+++ Auszug +++
Joachim Hentschel hat für die „Süddeutsche Zeitung“ (online hinter der Bezahlschranke (Öffnet in neuem Fenster)) einen größeren Text geschrieben, in dem er vor dem Hintergrund der aktuellen Diskussion versucht, dass Konzept „Groupies“ zu differenzieren und historisch einzuordnen. Der zentrale Satz: „Wer als Frau am Rock‘n’Roll-Leben teilhaben wollte, musste das in der Regel unter Einsatz des eigenen Körpers aushandeln.“

Ebenfalls in der „Süddeutschen Zeitung“ (ebenfalls hinter der Bezahlschranke (Öffnet in neuem Fenster)) hat Nils Minkmar über das Konzept „Stars“ meditiert, die wir anhimmeln und denen wir dann vieles durchgehen lassen.

Die Band Madsen hat - als einer von wenigen deutschen Acts in der aktuellen Debatte - in den Sozialen Medien ein Statement (Öffnet in neuem Fenster) veröffentlicht, in dem es u.a. heißt: „Natürlich sollen alle das tun dürfen, womit sie sich wohl fühlen, wenn es einvernehmlich passiert. Menschen, die im Rampenlicht stehen und angehimmelt werden, müssen sich allerdings ihrer Wirkung und Macht bewusst sein. Denn zwischen Rockstar und Fan gibt es definitiv ein Machtgefälle, das unter keinen Umständen ausgenutzt oder missbraucht werden darf.“

Und in der „Rheinischen Post“ (auch hier: Bezahlschranke (Öffnet in neuem Fenster) — wir Journalist*innen müssen ja auch Miete zahlen) hat Philipp Holstein einige Stimmen zusammengetragen, die das ganze Konzept „Rock’n’Roll“ und die Rolle der Frau darin noch mal historisch-kritisch beleuchten. Darüber sollte man auch noch mal nachdenken, wenn man bestimmte Evergreens von Guns ’n’ Roses, AC/DC oder den Rolling Stones hört — und selbst im Frühwerk von mir hochverehrter Bands wie Ben Folds Five (Öffnet in neuem Fenster) oder Something Corporate (Öffnet in neuem Fenster) finden sich Songs, die man heute durchaus als problematisch bezeichnen könnte.

Am Ende bleibt das deprimierende Gefühl, immer nur die Spitze des Eisbergs zu sehen: Klar denke ich jedes Mal „Urghs!“, wenn ich Johnny Depp sehe, aber ja auch nur, weil ich von ihm aktenkundig weiß, wie er sich privat verhält (oder: mal privat verhalten hat). Von wie vielen Menschen, deren Arbeit ich womöglich verehre, weiß ich das nicht?

In Fernsehmagazinen blicken die Moderator*innen an dieser Stelle noch eine Sekunde betroffen in Kamera 1, dann folgt ein Umschnitt auf Kamera 2, eine leichte Drehung des Kopfes, die Andeutung eines Lächelns und ein völlig anderes Thema, weil das Leben eben nun mal manchmal so ist, dass darin schwere Verkehrsunfälle und runde Geburtstage von Schlagersänger*innen vorkommen. (Gut: Es gibt auch Sendungen, in denen man versuchen würde, in einer launigen Doppelmoderation eine flüssige Überleitung von den Toten zur Torte zu schlagen.)
+++ Aufgeführte Daten +++
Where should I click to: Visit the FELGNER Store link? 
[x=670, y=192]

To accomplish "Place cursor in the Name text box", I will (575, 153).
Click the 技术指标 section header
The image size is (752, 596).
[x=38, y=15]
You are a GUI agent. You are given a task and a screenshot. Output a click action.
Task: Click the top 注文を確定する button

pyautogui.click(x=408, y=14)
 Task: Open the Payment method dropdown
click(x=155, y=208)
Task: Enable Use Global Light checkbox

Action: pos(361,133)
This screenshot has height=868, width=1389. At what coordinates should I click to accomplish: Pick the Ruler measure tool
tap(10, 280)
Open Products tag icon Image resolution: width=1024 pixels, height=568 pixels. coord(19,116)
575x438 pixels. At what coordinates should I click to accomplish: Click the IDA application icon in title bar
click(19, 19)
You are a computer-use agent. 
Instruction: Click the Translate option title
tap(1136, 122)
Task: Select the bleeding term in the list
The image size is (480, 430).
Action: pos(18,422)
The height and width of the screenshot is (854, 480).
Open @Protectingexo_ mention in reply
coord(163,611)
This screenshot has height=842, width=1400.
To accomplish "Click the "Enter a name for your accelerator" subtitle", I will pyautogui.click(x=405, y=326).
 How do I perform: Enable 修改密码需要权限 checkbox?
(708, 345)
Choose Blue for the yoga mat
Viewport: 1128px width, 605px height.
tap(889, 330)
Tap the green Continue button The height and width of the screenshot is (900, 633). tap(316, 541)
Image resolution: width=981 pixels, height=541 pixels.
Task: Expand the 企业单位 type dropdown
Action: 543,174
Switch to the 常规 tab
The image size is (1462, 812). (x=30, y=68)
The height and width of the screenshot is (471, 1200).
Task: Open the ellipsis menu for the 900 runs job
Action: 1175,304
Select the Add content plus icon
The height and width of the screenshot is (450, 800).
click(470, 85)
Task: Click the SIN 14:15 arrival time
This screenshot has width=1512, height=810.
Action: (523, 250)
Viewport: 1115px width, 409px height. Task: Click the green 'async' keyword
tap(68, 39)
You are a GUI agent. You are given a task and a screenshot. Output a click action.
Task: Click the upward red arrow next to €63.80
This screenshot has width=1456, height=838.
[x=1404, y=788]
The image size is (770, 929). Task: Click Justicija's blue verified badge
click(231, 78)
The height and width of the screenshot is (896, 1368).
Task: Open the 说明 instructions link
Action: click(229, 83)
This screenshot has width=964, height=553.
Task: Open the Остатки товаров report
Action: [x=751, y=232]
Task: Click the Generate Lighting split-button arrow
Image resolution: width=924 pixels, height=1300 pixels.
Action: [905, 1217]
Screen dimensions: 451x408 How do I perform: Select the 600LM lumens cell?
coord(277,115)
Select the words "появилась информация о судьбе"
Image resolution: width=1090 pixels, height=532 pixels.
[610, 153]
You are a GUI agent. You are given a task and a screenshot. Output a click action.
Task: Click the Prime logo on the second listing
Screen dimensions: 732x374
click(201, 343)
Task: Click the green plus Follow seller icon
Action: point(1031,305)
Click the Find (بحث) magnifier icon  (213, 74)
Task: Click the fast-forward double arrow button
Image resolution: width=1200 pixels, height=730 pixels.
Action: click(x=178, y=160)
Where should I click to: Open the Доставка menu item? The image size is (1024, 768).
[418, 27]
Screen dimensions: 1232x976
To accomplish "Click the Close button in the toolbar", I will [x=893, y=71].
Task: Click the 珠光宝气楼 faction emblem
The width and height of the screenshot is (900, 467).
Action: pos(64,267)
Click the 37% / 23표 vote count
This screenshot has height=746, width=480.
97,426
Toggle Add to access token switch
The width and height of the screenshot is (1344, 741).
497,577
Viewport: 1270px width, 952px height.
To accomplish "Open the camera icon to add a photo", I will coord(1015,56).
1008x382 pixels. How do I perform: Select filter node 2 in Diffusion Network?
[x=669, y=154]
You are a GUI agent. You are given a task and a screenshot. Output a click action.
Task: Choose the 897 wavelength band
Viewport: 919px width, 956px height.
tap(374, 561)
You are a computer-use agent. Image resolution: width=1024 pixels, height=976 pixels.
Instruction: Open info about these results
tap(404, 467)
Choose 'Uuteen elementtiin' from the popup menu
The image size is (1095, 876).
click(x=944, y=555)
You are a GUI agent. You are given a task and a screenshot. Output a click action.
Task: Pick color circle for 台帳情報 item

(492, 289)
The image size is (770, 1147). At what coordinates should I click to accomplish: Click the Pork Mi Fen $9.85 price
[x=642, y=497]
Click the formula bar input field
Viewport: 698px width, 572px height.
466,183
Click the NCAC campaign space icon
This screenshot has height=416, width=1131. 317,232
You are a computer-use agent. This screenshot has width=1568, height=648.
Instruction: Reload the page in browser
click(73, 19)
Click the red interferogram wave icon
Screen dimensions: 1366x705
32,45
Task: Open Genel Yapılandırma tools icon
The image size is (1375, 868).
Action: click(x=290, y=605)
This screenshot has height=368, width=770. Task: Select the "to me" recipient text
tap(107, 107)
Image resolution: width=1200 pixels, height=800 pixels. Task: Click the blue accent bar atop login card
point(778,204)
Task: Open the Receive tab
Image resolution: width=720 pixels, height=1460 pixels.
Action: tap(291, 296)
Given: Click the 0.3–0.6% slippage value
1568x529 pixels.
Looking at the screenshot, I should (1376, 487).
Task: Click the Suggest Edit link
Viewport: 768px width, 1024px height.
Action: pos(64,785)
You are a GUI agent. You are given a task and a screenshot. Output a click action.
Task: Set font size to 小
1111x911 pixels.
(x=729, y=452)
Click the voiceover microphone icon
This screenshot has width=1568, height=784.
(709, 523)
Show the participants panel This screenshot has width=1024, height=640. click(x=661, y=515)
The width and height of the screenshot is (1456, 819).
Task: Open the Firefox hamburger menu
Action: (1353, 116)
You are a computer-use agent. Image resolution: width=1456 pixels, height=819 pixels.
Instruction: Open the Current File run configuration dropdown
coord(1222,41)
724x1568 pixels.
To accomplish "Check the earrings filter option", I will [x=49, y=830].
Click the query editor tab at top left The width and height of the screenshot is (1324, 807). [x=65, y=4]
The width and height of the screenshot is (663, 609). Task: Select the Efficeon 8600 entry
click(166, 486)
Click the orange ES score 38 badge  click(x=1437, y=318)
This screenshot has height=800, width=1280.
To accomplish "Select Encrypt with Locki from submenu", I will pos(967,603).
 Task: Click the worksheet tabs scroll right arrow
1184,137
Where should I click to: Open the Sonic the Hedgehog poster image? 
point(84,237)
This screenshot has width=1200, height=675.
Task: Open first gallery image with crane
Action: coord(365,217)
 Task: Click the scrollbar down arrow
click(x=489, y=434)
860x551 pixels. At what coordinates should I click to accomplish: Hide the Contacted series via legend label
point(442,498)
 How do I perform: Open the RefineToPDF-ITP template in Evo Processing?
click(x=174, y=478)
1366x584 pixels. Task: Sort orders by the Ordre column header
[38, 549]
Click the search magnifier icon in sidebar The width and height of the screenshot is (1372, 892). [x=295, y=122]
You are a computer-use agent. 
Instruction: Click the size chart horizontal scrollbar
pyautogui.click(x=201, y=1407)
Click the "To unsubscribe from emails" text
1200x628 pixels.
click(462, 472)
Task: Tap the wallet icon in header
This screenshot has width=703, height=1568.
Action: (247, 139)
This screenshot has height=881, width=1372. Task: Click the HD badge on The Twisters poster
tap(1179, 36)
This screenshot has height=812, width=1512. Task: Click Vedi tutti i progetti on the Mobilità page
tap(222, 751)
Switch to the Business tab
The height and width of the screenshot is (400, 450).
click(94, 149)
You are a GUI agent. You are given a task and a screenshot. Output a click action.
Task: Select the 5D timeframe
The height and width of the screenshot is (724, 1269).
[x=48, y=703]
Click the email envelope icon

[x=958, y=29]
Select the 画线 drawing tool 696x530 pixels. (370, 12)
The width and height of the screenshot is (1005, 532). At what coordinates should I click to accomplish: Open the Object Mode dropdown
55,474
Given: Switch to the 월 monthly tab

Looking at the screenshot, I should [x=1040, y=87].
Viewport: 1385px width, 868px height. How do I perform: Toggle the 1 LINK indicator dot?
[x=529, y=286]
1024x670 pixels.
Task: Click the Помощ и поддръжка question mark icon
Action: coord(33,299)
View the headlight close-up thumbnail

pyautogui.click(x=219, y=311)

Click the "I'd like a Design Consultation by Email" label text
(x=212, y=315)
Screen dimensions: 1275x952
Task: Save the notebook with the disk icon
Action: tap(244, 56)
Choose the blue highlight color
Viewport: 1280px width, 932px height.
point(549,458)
+++
| Aufgaben |
• a. Welche Band hat dem Auszug zufolge als einer von wenigen deutschen Acts ein Statement in den Sozialen Medien veröffentlicht?
• b. Setze den Auszug über die Debatte um Groupies und Macht im Rock'n'Roll im Anschluss an seinen letzten Satz fort.

| Antworten je Aufgabe |
• a. Die Band Madsen.

• b.
Das Kind musste neulich für ein Schulprojekt ein Haus aus Naturmaterialien bauen. Also haben wir im Wald Stöcker, Steine, Moos und Rinde gesammelt, Löcher in eine Holzplatte gebohrt und ein Haus gebaut. Als Kind eines Architekten, das gerade im Kindergartenalter recht viel Zeit in Architekturbüros verbracht und dort auch einige Modelle gebaut hat, war ich sehr in meinem Element. Ich musste mich ein paar Mal bremsen, weil der Klassenlehrer in einer E-Mail extra geschrieben hatte, dass die Kinder das Projekt mit „möglichst wenig Hilfe“ bearbeiten sollten. Und ich habe mich gefragt, warum ich etwas, was mir als Kind so viel Spaß gemacht hat, als Erwachsener eigentlich nicht mehr mache.

Klar, manche Sachen erübrigen sich irgendwann: Warum sollte ich noch „Auto fahren“, „Pizza backen“ oder „ESC-Punktevergabe“ spielen? Und vielleicht ist „Um den Tisch rennen und lachen, bis Apfelschorle aus der Nase kommt“ nicht der angemessenste Weg, um als Erwachsene*r einen Geburtstag zu feiern. Aber ich vermute, Ihr werdet alle etwas haben, was Ihr als Kinder gerne gemacht habt, was Euch theoretisch auch heute noch großen Spaß bereitet, was Ihr aber einfach nie tut.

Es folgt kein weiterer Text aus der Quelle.